Skip to main content
Run a prediction HTTP server. Builds the model and starts an HTTP server that exposes the model’s inputs and outputs as a REST API. Compatible with the Cog HTTP protocol.

Usage

cog serve [flags]

Flags

-p, --port
integer
default:"8393"
Port on which to listen
cog serve -p 5000
-f, --file
string
default:"cog.yaml"
The name of the config file
cog serve -f custom-config.yaml
--gpus
string
GPU devices to add to the container, in the same format as docker run --gpus
cog serve --gpus all
--upload-url
string
Upload URL for file outputs (e.g., https://example.com/upload/).

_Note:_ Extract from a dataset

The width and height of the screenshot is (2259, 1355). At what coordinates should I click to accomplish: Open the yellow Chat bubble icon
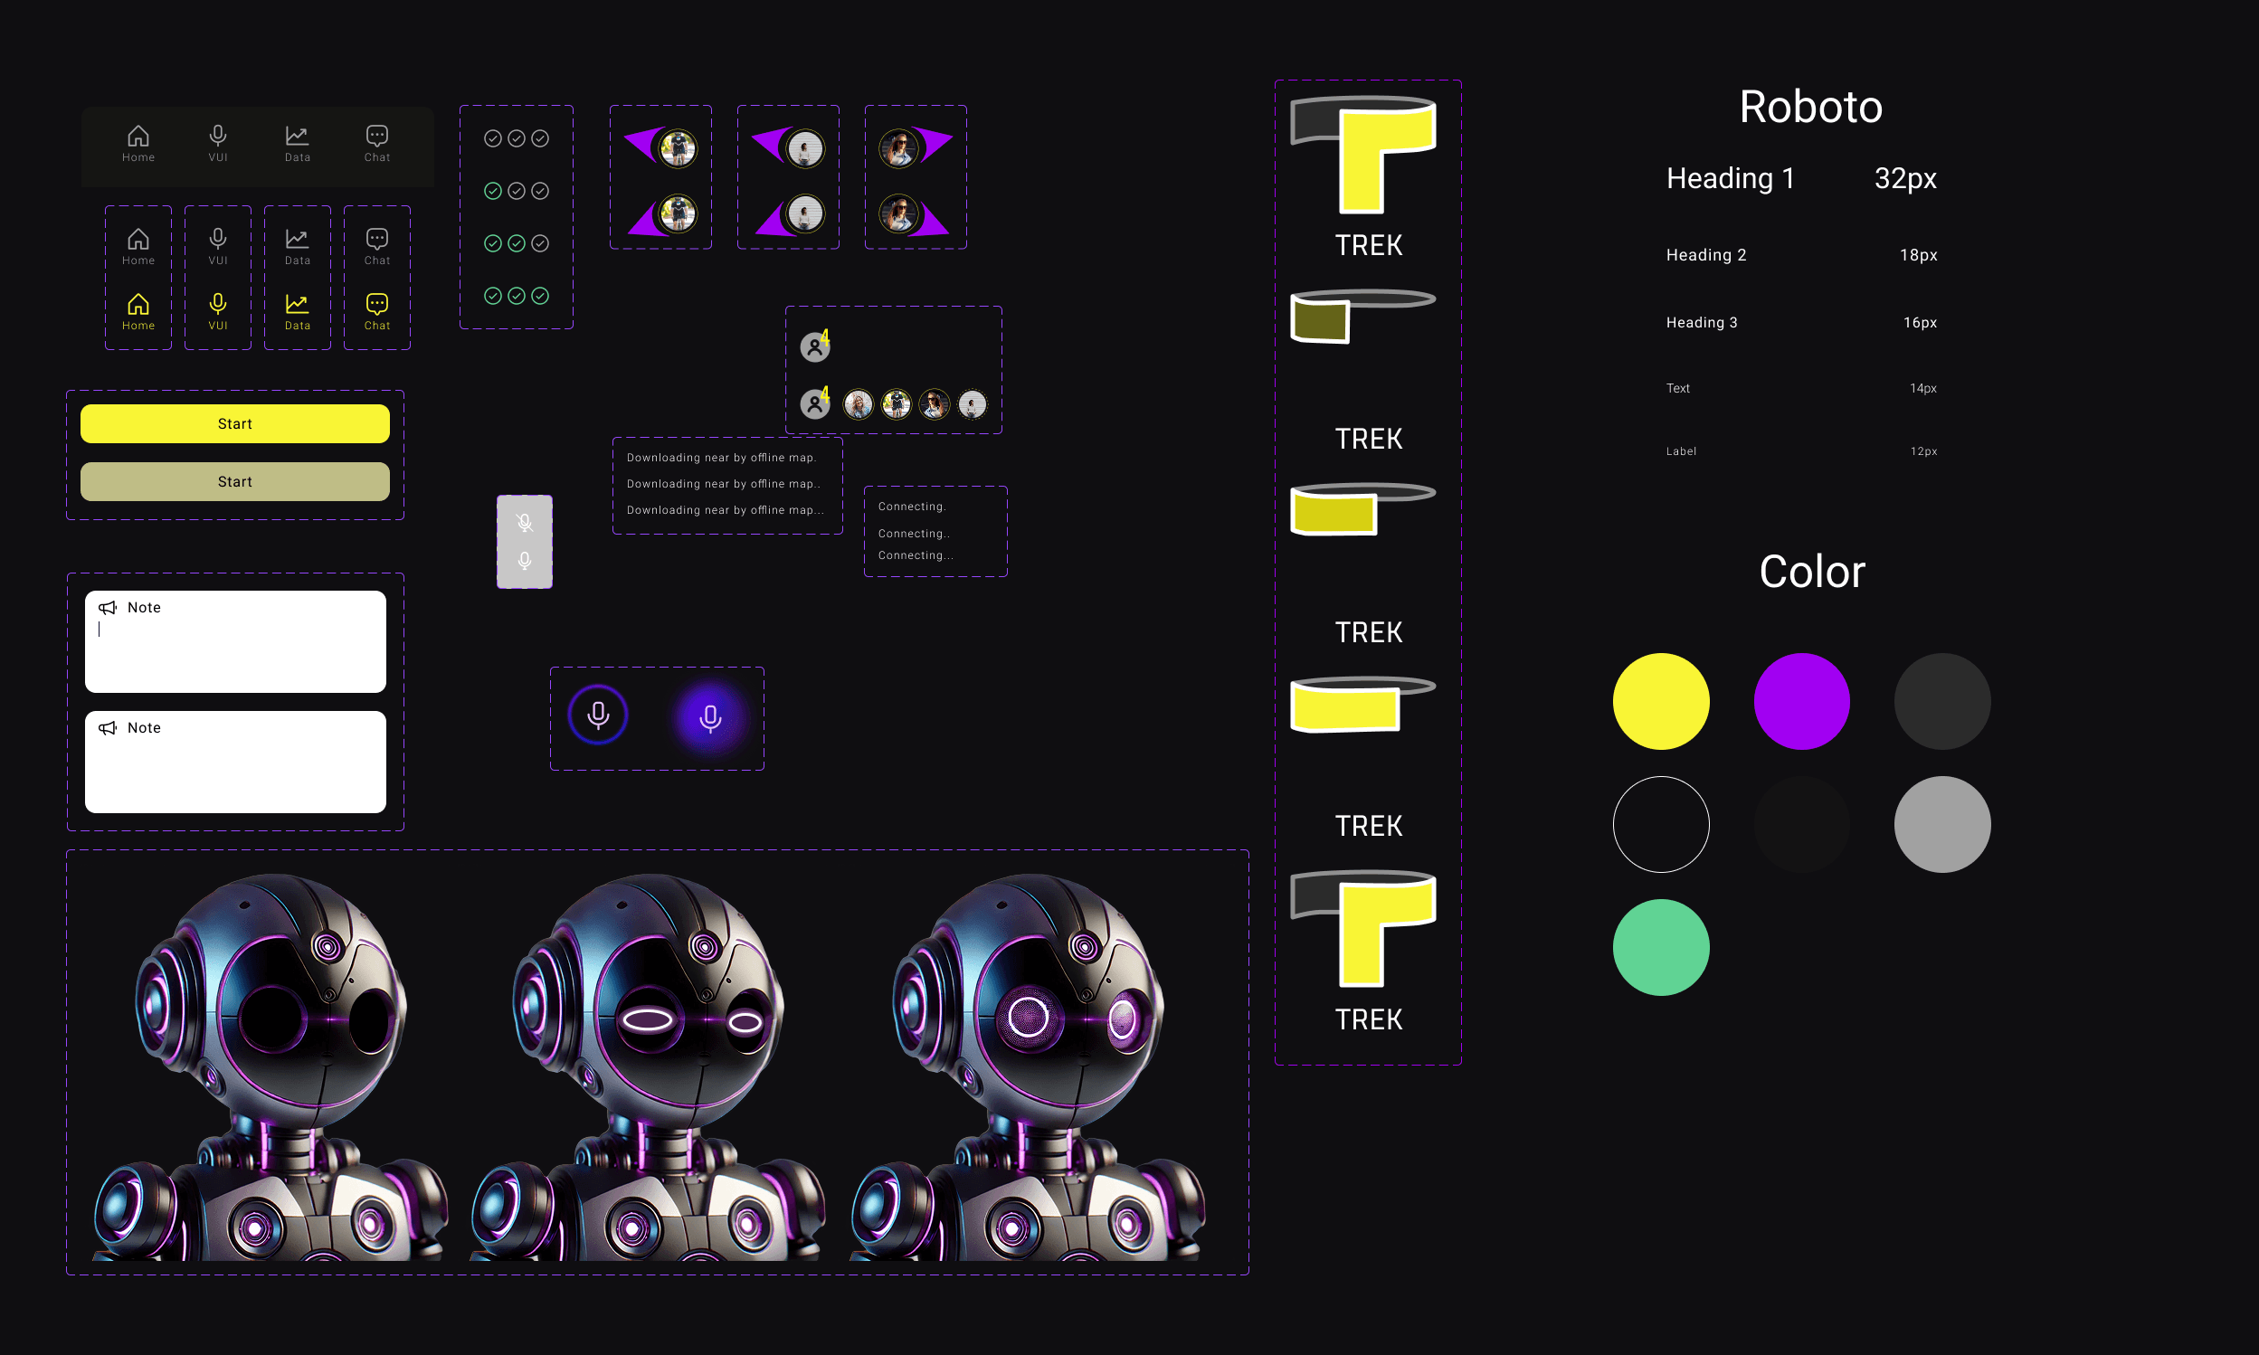(x=376, y=304)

When specified, the server uploads file outputs to this URL instead of returning them directly.
cog serve --upload-url https://example.com/upload/
--progress
string
default:"auto"
Set type of build progress output: auto, tty, plain, or quiet
--use-cog-base-image
boolean
default:"true"
Use pre-built Cog base image for faster cold boots
--use-cuda-base-image
string
default:"auto"
Use Nvidia CUDA base image: true, false, or auto

Examples

Start the server on default port

cog serve
Output:
Building Docker image from environment in cog.yaml...

[+] Building 2.1s (12/12) FINISHED

Running 'python --check-hash-based-pycs never -m cog.server.http --await-explicit-shutdown true' in Docker with the current directory mounted as a volume...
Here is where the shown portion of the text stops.